(Entries on where items appear)
— start —
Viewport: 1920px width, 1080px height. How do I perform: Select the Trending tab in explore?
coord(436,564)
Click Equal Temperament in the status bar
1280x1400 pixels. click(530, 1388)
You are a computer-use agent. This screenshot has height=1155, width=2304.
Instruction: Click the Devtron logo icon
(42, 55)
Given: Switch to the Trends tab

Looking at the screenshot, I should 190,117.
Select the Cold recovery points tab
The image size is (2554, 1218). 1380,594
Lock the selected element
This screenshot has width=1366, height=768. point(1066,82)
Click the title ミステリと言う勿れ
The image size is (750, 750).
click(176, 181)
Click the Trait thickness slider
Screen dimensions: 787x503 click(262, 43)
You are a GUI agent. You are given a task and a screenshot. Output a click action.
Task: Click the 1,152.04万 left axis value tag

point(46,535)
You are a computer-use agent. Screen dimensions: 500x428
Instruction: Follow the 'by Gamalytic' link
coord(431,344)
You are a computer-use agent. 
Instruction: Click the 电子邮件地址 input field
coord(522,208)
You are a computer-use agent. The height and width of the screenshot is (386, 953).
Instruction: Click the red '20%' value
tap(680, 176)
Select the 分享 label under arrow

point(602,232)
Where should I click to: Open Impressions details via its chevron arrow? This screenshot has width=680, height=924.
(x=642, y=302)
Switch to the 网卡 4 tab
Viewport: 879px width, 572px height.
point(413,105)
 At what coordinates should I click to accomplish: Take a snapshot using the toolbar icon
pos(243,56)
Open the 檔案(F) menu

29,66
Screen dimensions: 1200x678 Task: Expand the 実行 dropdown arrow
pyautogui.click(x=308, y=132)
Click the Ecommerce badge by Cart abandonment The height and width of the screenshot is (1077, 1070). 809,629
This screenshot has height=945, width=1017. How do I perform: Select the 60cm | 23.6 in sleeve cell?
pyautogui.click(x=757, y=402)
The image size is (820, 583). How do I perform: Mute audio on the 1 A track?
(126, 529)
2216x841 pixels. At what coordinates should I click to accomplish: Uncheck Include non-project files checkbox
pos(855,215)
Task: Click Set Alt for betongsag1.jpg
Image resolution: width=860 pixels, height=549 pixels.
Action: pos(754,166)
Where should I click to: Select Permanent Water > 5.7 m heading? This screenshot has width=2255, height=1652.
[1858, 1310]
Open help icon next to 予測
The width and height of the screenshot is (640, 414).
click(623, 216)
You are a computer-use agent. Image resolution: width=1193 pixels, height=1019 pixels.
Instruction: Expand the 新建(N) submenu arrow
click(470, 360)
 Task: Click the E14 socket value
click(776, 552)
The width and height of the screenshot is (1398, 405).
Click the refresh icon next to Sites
— end —
Please present the lines above as a numbered list, leaving out any blank lines.

• [SOLUTION FOR THIS PROBLEM]:
1. Viewport: 1920px width, 1080px height. How do I perform: Select the Trending tab in explore?
2. coord(436,564)
3. Click Equal Temperament in the status bar
4. 1280x1400 pixels. click(530, 1388)
5. You are a computer-use agent. This screenshot has height=1155, width=2304.
6. Instruction: Click the Devtron logo icon
7. (42, 55)
8. Given: Switch to the Trends tab
9. Looking at the screenshot, I should 190,117.
10. Select the Cold recovery points tab
11. The image size is (2554, 1218). 1380,594
12. Lock the selected element
13. This screenshot has width=1366, height=768. point(1066,82)
14. Click the title ミステリと言う勿れ
15. The image size is (750, 750).
16. click(176, 181)
17. Click the Trait thickness slider
18. Screen dimensions: 787x503 click(262, 43)
19. You are a GUI agent. You are given a task and a screenshot. Output a click action.
20. Task: Click the 1,152.04万 left axis value tag
21. point(46,535)
22. You are a computer-use agent. Screen dimensions: 500x428
23. Instruction: Follow the 'by Gamalytic' link
24. coord(431,344)
25. You are a computer-use agent. 
26. Instruction: Click the 电子邮件地址 input field
27. coord(522,208)
28. You are a computer-use agent. The height and width of the screenshot is (386, 953).
29. Instruction: Click the red '20%' value
30. tap(680, 176)
31. Select the 分享 label under arrow
32. point(602,232)
33. Where should I click to: Open Impressions details via its chevron arrow? This screenshot has width=680, height=924.
34. (x=642, y=302)
35. Switch to the 网卡 4 tab
36. Viewport: 879px width, 572px height.
37. point(413,105)
38.  At what coordinates should I click to accomplish: Take a snapshot using the toolbar icon
39. pos(243,56)
40. Open the 檔案(F) menu
41. 29,66
42. Screen dimensions: 1200x678 Task: Expand the 実行 dropdown arrow
43. pyautogui.click(x=308, y=132)
44. Click the Ecommerce badge by Cart abandonment The height and width of the screenshot is (1077, 1070). 809,629
45. This screenshot has height=945, width=1017. How do I perform: Select the 60cm | 23.6 in sleeve cell?
46. pyautogui.click(x=757, y=402)
47. The image size is (820, 583). How do I perform: Mute audio on the 1 A track?
48. (126, 529)
49. 2216x841 pixels. At what coordinates should I click to accomplish: Uncheck Include non-project files checkbox
50. pos(855,215)
51. Task: Click Set Alt for betongsag1.jpg
52. Image resolution: width=860 pixels, height=549 pixels.
53. Action: pos(754,166)
54. Where should I click to: Select Permanent Water > 5.7 m heading? This screenshot has width=2255, height=1652.
55. [1858, 1310]
56. Open help icon next to 予測
57. The width and height of the screenshot is (640, 414).
58. click(623, 216)
59. You are a computer-use agent. Image resolution: width=1193 pixels, height=1019 pixels.
60. Instruction: Expand the 新建(N) submenu arrow
61. click(470, 360)
62.  Task: Click the E14 socket value
63. click(776, 552)
64. The width and height of the screenshot is (1398, 405).
65. Click the refresh icon next to Sites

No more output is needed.